本格的な登り窯あり

 堺市南部丘陵地域にあるハーベストの丘は、昨年4月に20周年を迎えた。豊かな自然環境の中で、四季折々の花が美しい花壇や、動物とのふれあい体験、農産物の加工体験やクラフト体験などが楽しめる。空中アスレチックや、シルバニアファミリーが住む村を再現したシルバニアパークなど家族向けの施設に加えて、本格的な登り窯を備えた里山陶芸工房もある。

 同園がある地域は陶芸と縁が深い地だ。3世紀半ばの古墳時代から平安時代にかけては須恵器(陶器)の一大生産地だったとされる。燃料として使う赤松・粘土・水、そして窯を作るのに最適な傾斜のある丘陵といった、須恵器作りに必要な条件がそろう泉北ニュータウン周辺には多くの窯があった。こうした由縁に思いを巡らしながら、土をこねる作陶は同園ならではの特別な体験だろう。

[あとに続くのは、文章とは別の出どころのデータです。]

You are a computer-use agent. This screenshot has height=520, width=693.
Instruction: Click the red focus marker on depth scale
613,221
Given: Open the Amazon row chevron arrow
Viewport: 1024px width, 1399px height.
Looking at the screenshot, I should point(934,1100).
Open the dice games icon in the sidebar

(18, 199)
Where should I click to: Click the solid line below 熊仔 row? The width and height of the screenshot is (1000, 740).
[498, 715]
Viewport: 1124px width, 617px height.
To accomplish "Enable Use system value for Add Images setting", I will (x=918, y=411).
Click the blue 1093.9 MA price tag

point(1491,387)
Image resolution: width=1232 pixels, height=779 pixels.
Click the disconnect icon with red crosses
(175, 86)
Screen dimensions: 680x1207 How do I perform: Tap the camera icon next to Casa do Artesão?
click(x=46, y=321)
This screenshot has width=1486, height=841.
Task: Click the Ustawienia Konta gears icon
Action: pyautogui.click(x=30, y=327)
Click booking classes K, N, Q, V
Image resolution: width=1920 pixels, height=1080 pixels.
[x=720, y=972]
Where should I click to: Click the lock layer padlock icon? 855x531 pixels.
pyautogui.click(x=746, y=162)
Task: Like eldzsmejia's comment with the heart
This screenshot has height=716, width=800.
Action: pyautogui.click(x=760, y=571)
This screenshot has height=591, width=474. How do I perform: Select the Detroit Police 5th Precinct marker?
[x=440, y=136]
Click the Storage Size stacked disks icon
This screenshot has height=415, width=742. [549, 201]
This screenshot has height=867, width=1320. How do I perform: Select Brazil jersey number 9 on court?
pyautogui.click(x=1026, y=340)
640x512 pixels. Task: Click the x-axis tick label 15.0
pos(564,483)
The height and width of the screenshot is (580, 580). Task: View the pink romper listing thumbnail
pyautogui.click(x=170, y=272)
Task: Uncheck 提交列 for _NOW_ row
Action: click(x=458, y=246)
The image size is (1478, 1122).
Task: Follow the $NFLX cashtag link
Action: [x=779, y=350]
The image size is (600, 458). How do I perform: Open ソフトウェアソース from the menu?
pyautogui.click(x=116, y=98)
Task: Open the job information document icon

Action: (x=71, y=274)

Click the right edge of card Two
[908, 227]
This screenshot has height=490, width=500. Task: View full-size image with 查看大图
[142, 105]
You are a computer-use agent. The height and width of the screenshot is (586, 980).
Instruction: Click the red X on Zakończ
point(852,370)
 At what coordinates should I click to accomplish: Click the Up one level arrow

 同園の登り窯は3部屋の焼成室からなる連房式。焚口から薪をくべて下の部屋から順々に温度を上げた後、1200度以上に保ちながら約4日間かけて焼成する。幻の茶器をめぐる騒動を描いたコメディー映画「嘘八百 京町ロワイヤル」のロケ地にも選ばれ、登り窯の前で中井貴一さんと佐々木蔵之介さんが撮影に臨んだ。

 陶芸体験だけなら入場しなくても参加できる。電動ろくろや手びねりの作品、ろくろを使わないお手軽陶芸、楽焼絵付けなど。初めての人も楽しめる。